Antelope have employed their audio DSP expertise in the Atlas i8 to engineer not only a linear amplitude/frequency response but also to create a time‑aligned, linear‑phase characteristic. This characteristic is partly made possible, and gains some extra validity, from the use of a coaxial tweeter/midrange driver, which ensures that respective signal arrival times from the two drivers don’t vary with listening position. The benefits, say Antelope, are tightly focused stereo images and good depth detail. Downstream of the inputs and DSP is a Class‑D amplification stage comprising amps rated at 200W for the low band and 100W each for the mid and high bands. Unusually, the Class‑D amps, rather than being based on commercially available modules from companies such as Hypex, Purifi or Pascal, are an Antelope in‑house design developed specifically for the Atlas i8. Antelope’s well known and admired expertise in digital audio signal processing has clearly played a significant role in making the Atlas i8 both possible and unique.

The result of the Atlas i8’s DSP, its 400 Watts per speaker, the isobaric bass loading and the complement of drivers is that Antelope claim some impressive acoustic specs: in particular, low‑frequency bandwidth to 35Hz and maximum continuous sound pressure level of 117dB at 1m. These are specs somewhat beyond those of a typical compact nearfield monitor, and nudge up against even main‑monitor territory. But, you’re probably asking, how does it sound? Well, I’ll get to that in a paragraph or two, but first...

Testing, Testing...

I fired up FuzzMeasure Pro in my usual measuring space and proceeded firstly to check the Atlas i8 axial frequency response and harmonic distortion.

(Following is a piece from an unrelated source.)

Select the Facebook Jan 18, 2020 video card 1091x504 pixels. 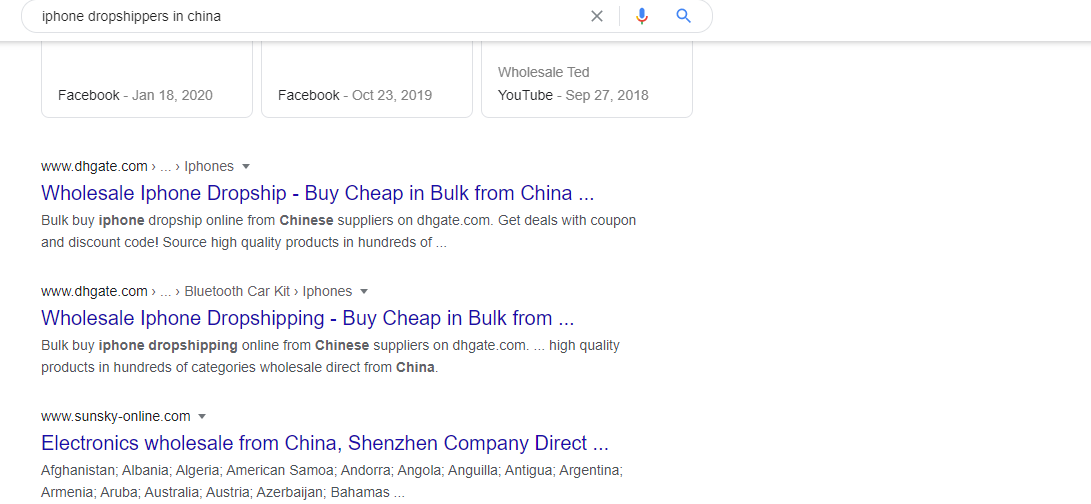147,79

The measuring axis I chose was that of the coaxial mid/tweeter and the result is illustrated in Diagram 2. The frequency response isn’t the flattest I’ve ever measured, but it’s very competent, and bar the odd minor aberration, fits into ±1.5dB limits over the important 100Hz to 10kHz band (note that the curve isn’t fully representative of reality below 100Hz). The distortion performance, measured at 90dB SPL, is impressive, with third harmonics in particular remaining predominantly at least 55dB down above 100Hz. That’s a good result. Along with the axial response measurements, I checked the Atlas i8’s off‑axis performance both vertically and horizontally and found, as expected, nothing of note to report, so haven’t included any curves. This is one of the great benefits of coaxial drivers — off‑axis speaker measurements become much less interesting. The off‑axis performance of the Atlas i8 is well controlled and managed.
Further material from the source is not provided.